例えば私が働くGFでも世界のさまざまな大学・研究機関やNGO、コンサルタント会社などに資金を提供してさまざまな事業を行っています。世界銀行、ビル&メリンダ・ゲイツ財団、ロックフェラー財団など、ほかにもグローバルヘルス向上のため、NGOや大学・研究機関を通じて事業や調査を行っている組織はたくさんあります。ところが、日本の組織はそうした国際的な競争入札や募集にはあまり応募しない。人材も優秀で情熱あふれる若者が世界中にいます。日本国内だけでなく、もっと世界を見ればチャンスが広がります。グローバルな活動をするには、グローバルな視野でグローバルな資源を活用しなければ。
飯村 おっしゃる通り。日本の団体は国内完結型ですよね。
國井 いまだに親方日の丸の考えがあるんです。
飯村 日本の企業やNGOも、もっと世界銀行やADB(アジア開発銀行)のプロジェクトに出ていけばいいのにと思うんですが、プロジェクトペーパーを英語で書くのが煩わしいというんです。日本は世銀やADBにいっぱいお金を出しているのに、そのお金は他の国に使われて、日本のNGOは最初からくじけてしまっている。日本のこうした閉鎖的な体質を変えないとだめですね。

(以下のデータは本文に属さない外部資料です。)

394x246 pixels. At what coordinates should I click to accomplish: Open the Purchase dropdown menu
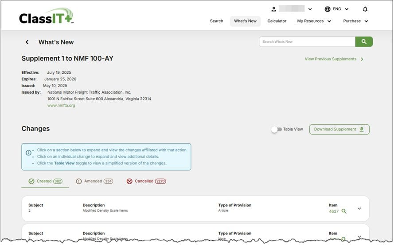pos(355,21)
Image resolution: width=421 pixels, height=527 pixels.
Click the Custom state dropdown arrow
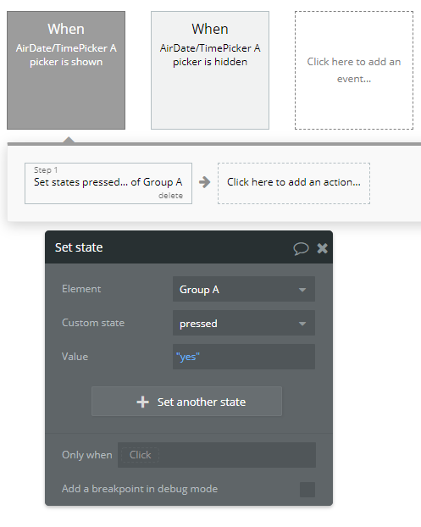tap(302, 324)
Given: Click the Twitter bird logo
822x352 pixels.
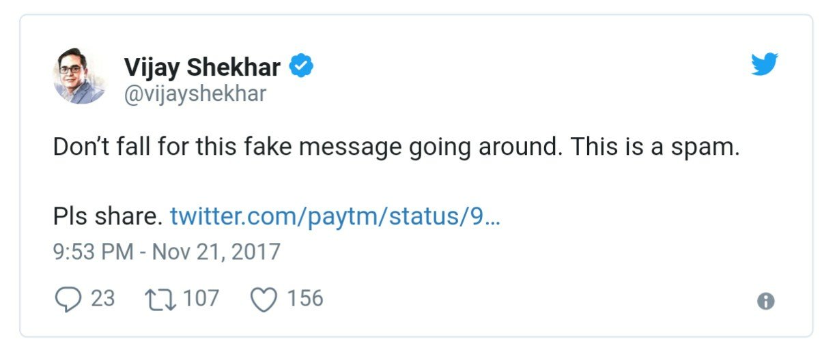Looking at the screenshot, I should click(765, 65).
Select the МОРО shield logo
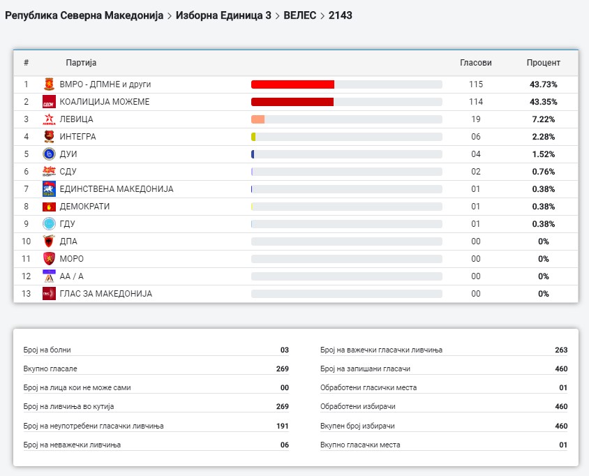The height and width of the screenshot is (476, 589). [x=49, y=259]
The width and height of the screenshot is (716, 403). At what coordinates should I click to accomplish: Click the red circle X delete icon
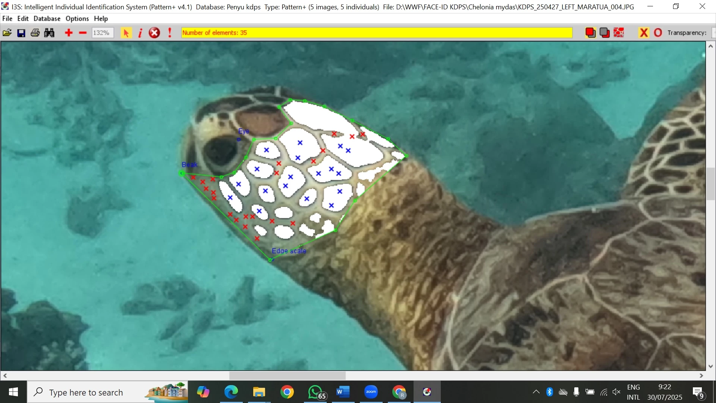pos(154,33)
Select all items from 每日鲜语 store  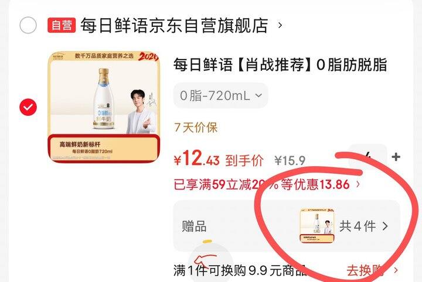pos(28,25)
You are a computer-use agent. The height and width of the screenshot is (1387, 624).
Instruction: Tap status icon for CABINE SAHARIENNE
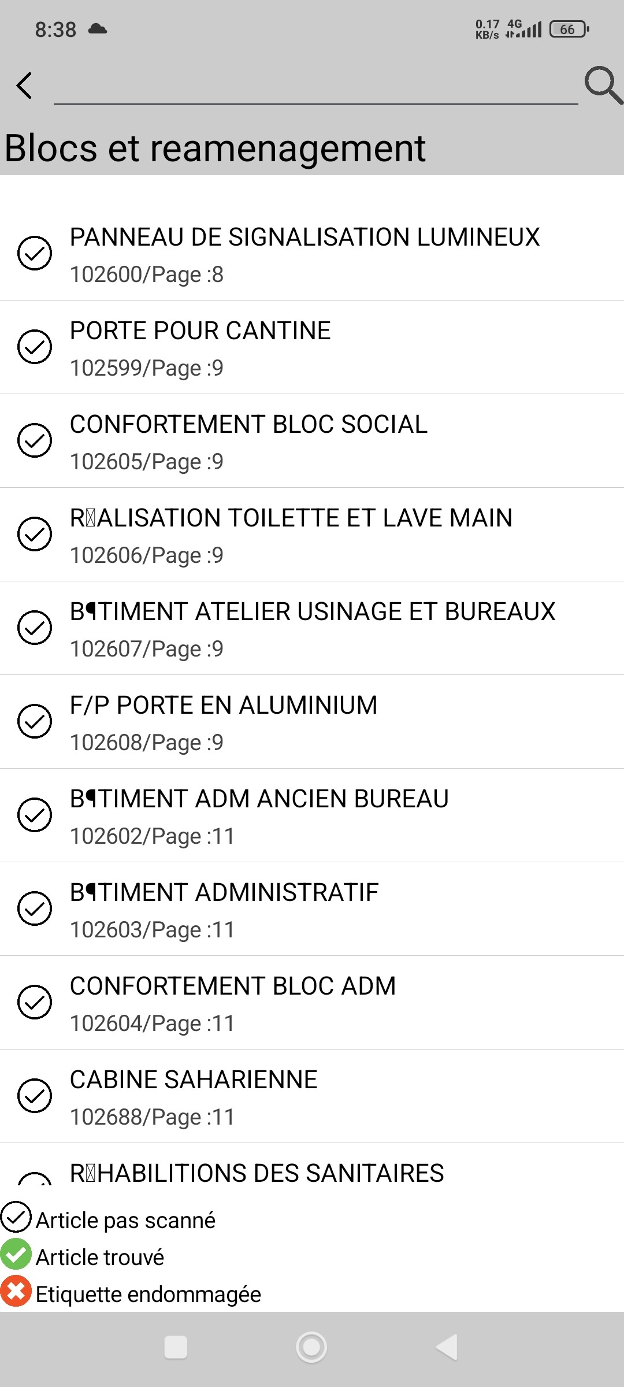click(35, 1096)
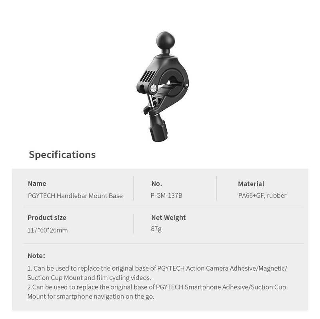The image size is (320, 319).
Task: Click the No. label
Action: pyautogui.click(x=156, y=183)
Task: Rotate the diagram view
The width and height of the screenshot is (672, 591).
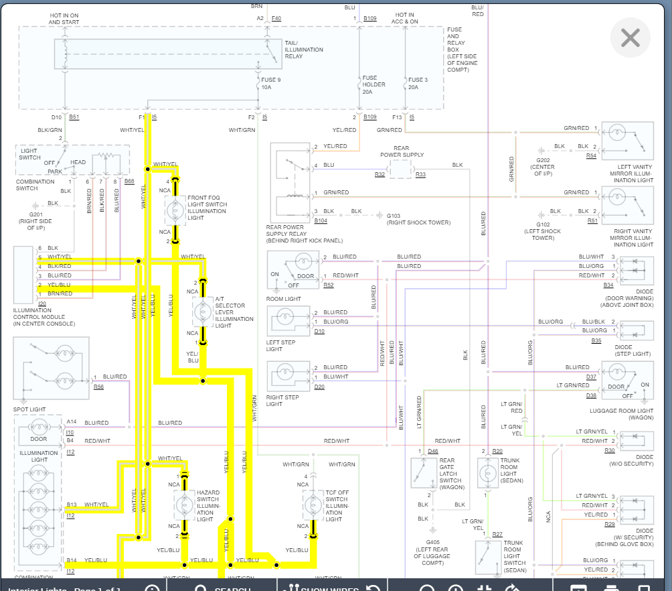Action: 512,588
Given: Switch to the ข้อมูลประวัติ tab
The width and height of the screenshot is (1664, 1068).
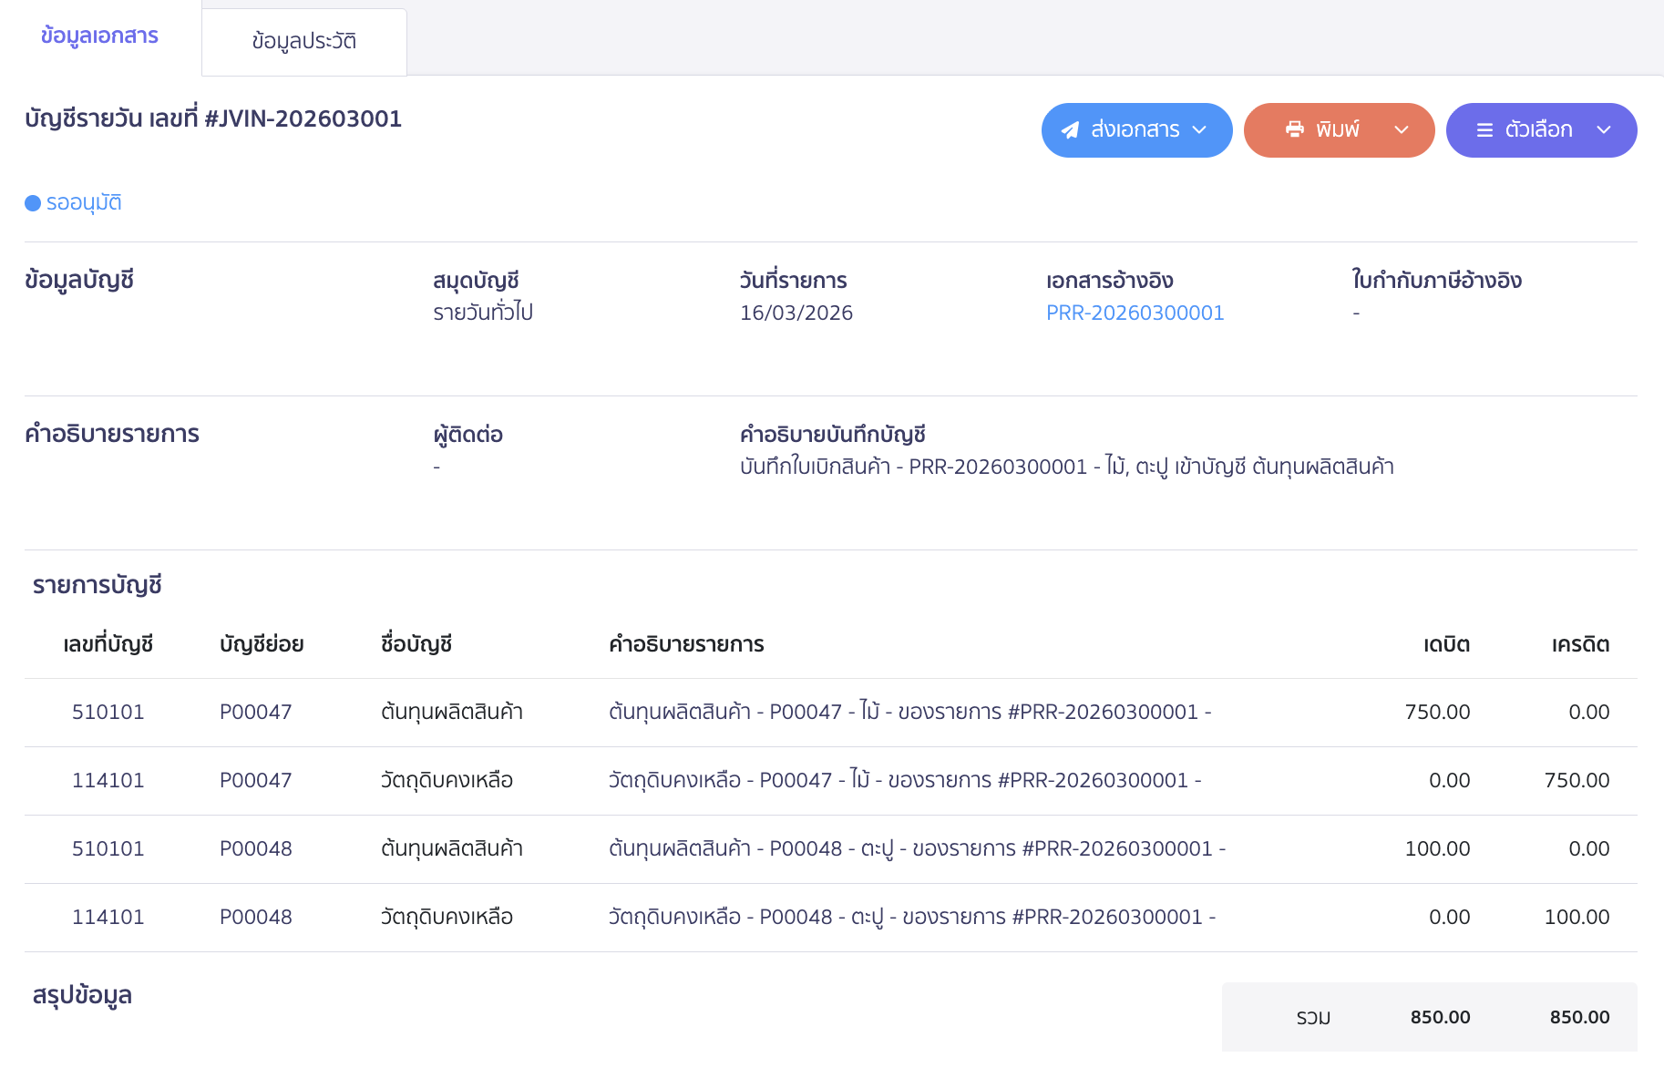Looking at the screenshot, I should [303, 42].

実はODAのプロジェクトでも、國井先生のように英語ができて英語で議論して見識を持っている人を育てなくてはいけないと、80年代後半に国際開発大学構想を提唱しました。大学はそう簡単に作れないので、結局、FASID(国際開発高等教育機構)という財団法人をつくりました。政府のお金も入れて、国際開発の分野を勉強したい若い人に奨学金を出していたんです。長いこと続ければ国際的な人材が育つだろうと思っていたのですが、民主党政権で仕分けされてしまいました。ただ、結果として名古屋大学など一部の大学に国際開発のコースができたのは、大きな成果かもしれません。